Computer games are often viewed as solitary and addictive. But for Luis von Ahn, a 29-year-old computer science professor at Carnegie Mellon University, they can be strategic, communal – and useful. 

The winner of a MacArthur “genius grant,” Ahn is a pioneer in developing games that channel people into working on tasks – such as indexing vast amounts of communal data – that computers are unable to handle. While tapping into human tendencies toward procrastination or entertainment, Ahn has been able to create games that produce data that can applied to a number of tasks that can exceed the ability of computers, such as translating documents accurately or improving search-tool accuracy.
In an Oct. 8 lecture, Ahn talked with more than 60 Princeton undergraduates, graduate students, and faculty in the Computer Science Building about his groundbreaking work on the “ESP game.” Since computers lack the ability to recognize images, this game encourages humans to label them; the labels cumulatively build up great quantities of accurate data. 

During the game, a player is paired up with an anonymous partner. Separately, they are shown the same image and required to describe it in a word. Points are awarded when there is mutual agreement on a word, which ensures the accuracy of the ultimate “label” that is recorded. “It’s possible to really feel a connection with your partner,” Ahn said, “especially when you agree on an off-the-wall word like ‘yuck’ for President Bush.”

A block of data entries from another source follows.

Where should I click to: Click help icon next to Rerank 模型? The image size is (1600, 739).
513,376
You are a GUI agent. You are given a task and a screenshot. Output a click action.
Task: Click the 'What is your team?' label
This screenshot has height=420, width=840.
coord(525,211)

This connection, of course, might be challenged by an individual’s ambition to “win” the game. Ahn commented dryly: “If you do well, you fall in love with the partner. If not, they’re an idiot … of course, they’re the idiot.” Students asked Ahn about how a competitive nature might affect such games, as well as the potential for lucrative business applications. 

Yet Ahn’s vision stems from a desire to allow computer users to change the world for the better. His concepts can be applied to broader tasks that range from digitizing library books and archived materials to improving the accuracy of security X-ray screenings at airports. His dream, he said, is that someday computers might come close to “learning” human skills themselves, recognizing faces, speech, and handwriting – even distinguishing the artistic qualities of languages and images. 

At least one student was skeptical about the concept, however. “As I understand it, to procrastinate real work, humans play games that actual computers will always find impossible, simultaneously indexing mountains of data that describe the world,” said Chris Rucinski ’09, a computer science major. “I suppose this is why robots will never enslave humanity.”